Protes Warga Blitar Tanami Jalan Rusak dengan Pohon Pisang

Fima Purwanti - detikJatim
Kamis, 30 Jul 2026 14:30 WIB
Jalan rusak ditanami pohon pisang di Desa Karangrejo, Garum Blitar
Jalan rusak ditanami pohon pisang di Desa Karangrejo, Garum Blitar/Foto: Fima Purwanti/detikJatim
Blitar -

Aksi protes kembali dilakukan oleh warga dengan menanam pohon pisang di tengah jalan Desa Karangrejo, Kecamatan Garum Kabupaten Blitar. Warga kecewa dengan kondisi jalan yang masih rusak, padahal sebelumnya telah dijanjikan akan diperbaiki.

Pantauan detikJatim di lokasi, puluhan pohon pisang ditanam di tengah jalan. Pohon pisang ditanam di sepanjang Jalan Raya Desa Karangrejo. Sementara kondisi jalan rusak di beberapa titik sepanjang 750 meter.

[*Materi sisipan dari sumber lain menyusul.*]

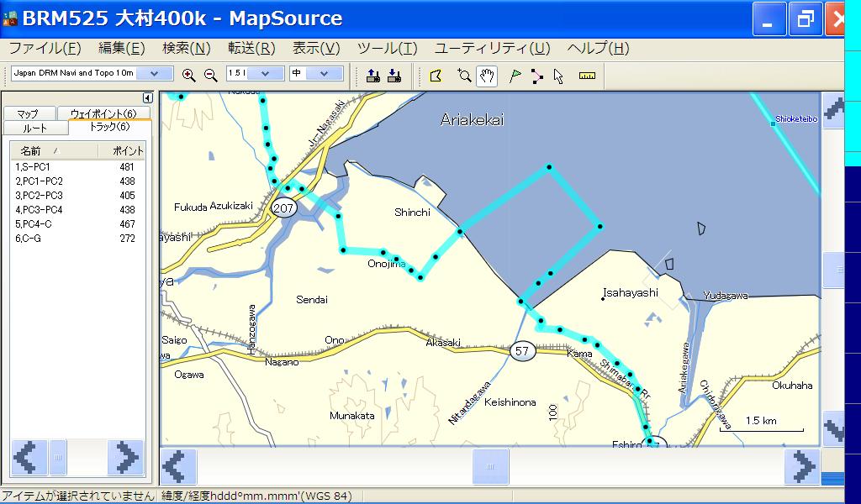Image resolution: width=861 pixels, height=504 pixels.
Task: Select the arrow selection tool
Action: click(x=558, y=76)
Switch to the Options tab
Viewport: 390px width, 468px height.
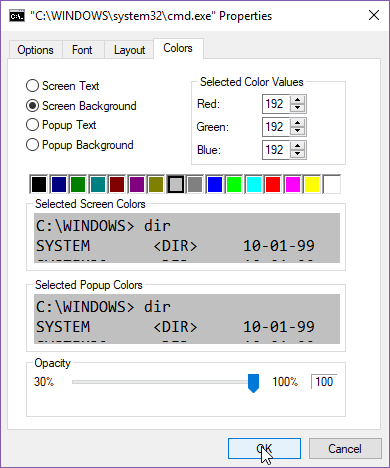35,50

Aspal jalan rusak, hingga berlubang. Selain itu, kondisi jalan tidak rata. Meski ditanami pohon pisang, jalan tersebut masih dapat dilalui. Termasuk kendaraan truk dan kendaraan warga sekitar.

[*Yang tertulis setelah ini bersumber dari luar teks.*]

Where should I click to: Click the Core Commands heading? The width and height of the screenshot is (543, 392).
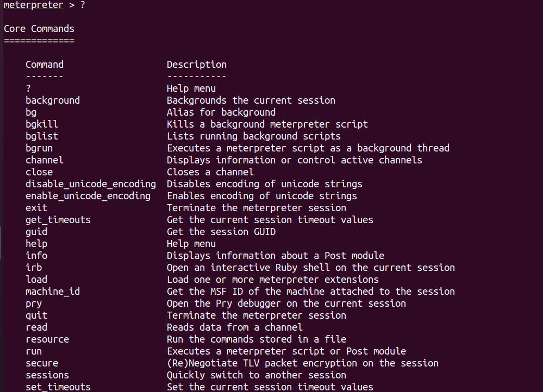[x=39, y=29]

SCROLL TO CONTINUE WITH CONTENT

Salah seorang warga, RD menyebut, aksi tanam pohon pisang itu dilakukan sebagai bentuk protes. Warga menilai pemerintah ingkar janji dengan rencana perbaikan jalan.

ADVERTISEMENT

"Ditanam sejak tadi malam oleh warga, kami kecewa karena jalan ini tidak segera diperbaiki. Sebelumnya dijanjikan akan diperbaiki awal Juli, tapi tidak dilakukan sampai sekarang," terangnya kepada detikJatim, Kamis (30/7/2026).

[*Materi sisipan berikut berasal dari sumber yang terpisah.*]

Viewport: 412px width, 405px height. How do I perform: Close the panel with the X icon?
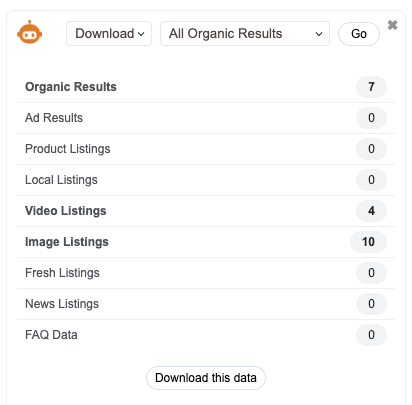(393, 25)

Kepala Desa Karangrejo, Imam Rohadi membenarkan adanya penanaman pohon pisang di tengah jalan raya itu. Menurutnya, aksi itu dilakukan warga sudah yang kedua kalinya.

"Jadi aksi warga ini sudah kedua kalinya, yang pertama itu April 2026 dan sekarang. Aksinya sama menanam pohon pisang di tengah jalan," katanya.

Imam menyebut, aksi pertama tanam pohon pisang sudah mendapat atensi dari Dinas Pekerjaan Umum dan Penataan Ruang (PUPR) Kabupaten Blitar.

Saat itu, Dinas PUPR menjanjikan rencana perbaikan jalan akan dilaksanakan pada awal Juli 2026. Namun, hingga saat ini belum terlaksana. Hal itu diduga menjadi pemicu warga untuk melakukan aksi protes kembali.

"Sampai dengan sekarang belum ada realisasi. Jadi tadi malam warga kembali menanam pohon pisang itu. Kemudian hari ini pihak PUPR datang untuk memberikan klarifikasi untuk warga kami," jelasnya.

Menurut Imam, pihak PUPR menyampaikan rencana perbaikan jalan pada 10 Agustus 2026. Rencananya, perbaikan jalan dengan peningkatan kualitas dengan cor beton.

"Sebenarnya jalan ini sudah pernah diperbaiki tahun lalu. Tapi memang ini jalur kendaraan tambang (sirtu), jadi cepat rusak. Rencananya akan dicor beton untuk jalan ini," tandasnya.